Guy's 1937 paper "Artificial Production of CARBON Dioxide and its Effect on Temperature" was noticed by more professional people a year later. Guy was able to present his findings in front of six meteorologists. Unfortunately, although Gay's conclusions were based on rigorous scientific procedures, experts first questioned the accuracy of the carbon dioxide and temperature data in Gay's paper, rather than choosing to test the data and simply ignore Gay's findings. One of the experts added bluntly: "Guy is not an expert on meteorology." So Guy's paper was not widely publicized. Undaunted, Gay continued to publish more comprehensive papers, still working on them until his death in 1964.
Charles Keeling: The most compelling scientific evidence for human "interference" with nature
"Keeling curve"
Gay's efforts were not in vain. There were always scientists who took an interest in Guy's discoveries. American geochemist Charles Keeling was one of them. Learning from Gay's experience, Keeling collected data on earth's carbon dioxide using an instrument he had helped develop that was known throughout the scientific community for its accuracy.
Keeling began measuring carbon dioxide concentrations in the atmosphere at the Mauna Loa Observatory in Hawaii in 1958. His preliminary measurements showed that carbon dioxide concentrations had a strong seasonal cycle, falling each summer as plants absorbed carbon dioxide. By 1961, however, he had concluded that carbon dioxide concentrations were indeed steadily rising. The famous "Keeling curve" was one of his results. The Keeling curve is a graph that accurately shows the amount of carbon dioxide on earth increasing year by year. Keeling's research shows that it is the increasing production activities of humans that have caused the increase in the amount of carbon dioxide in the earth's atmosphere, leading to global warming and the greenhouse effect.

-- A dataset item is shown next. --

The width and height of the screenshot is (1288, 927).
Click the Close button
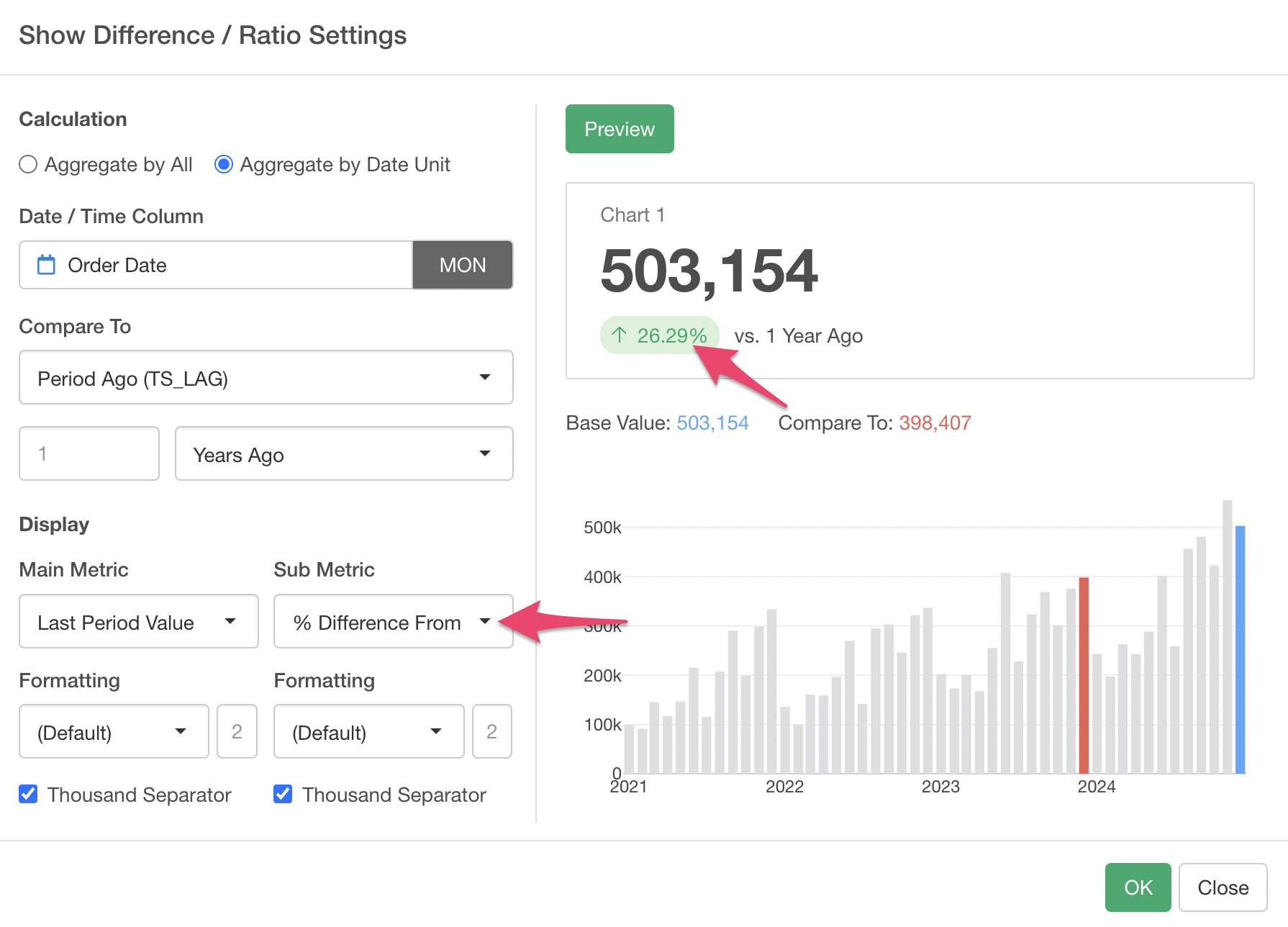1223,887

To date, the Keeling curve provides the most convincing evidence that human activity is responsible for increasing the concentration of carbon dioxide in the earth. The keeling curve shows that in 1958, the average co2 concentration was 315ppm, and by the spring of 2018, the average co2 concentration was 406ppm. Meanwhile, measurements of the gas trapped in bubbles in polar ice cores show average concentrations of carbon dioxide between 275 and 285 parts per million (PPM) over the past 10,000 years, with concentrations only rising sharply after the 19th century. The rise in carbon dioxide concentrations in the atmosphere is mirrored in the oceans, where dissolving carbon dioxide causes surface waters to become more acidic, up by about a third since the start of the industrial revolution.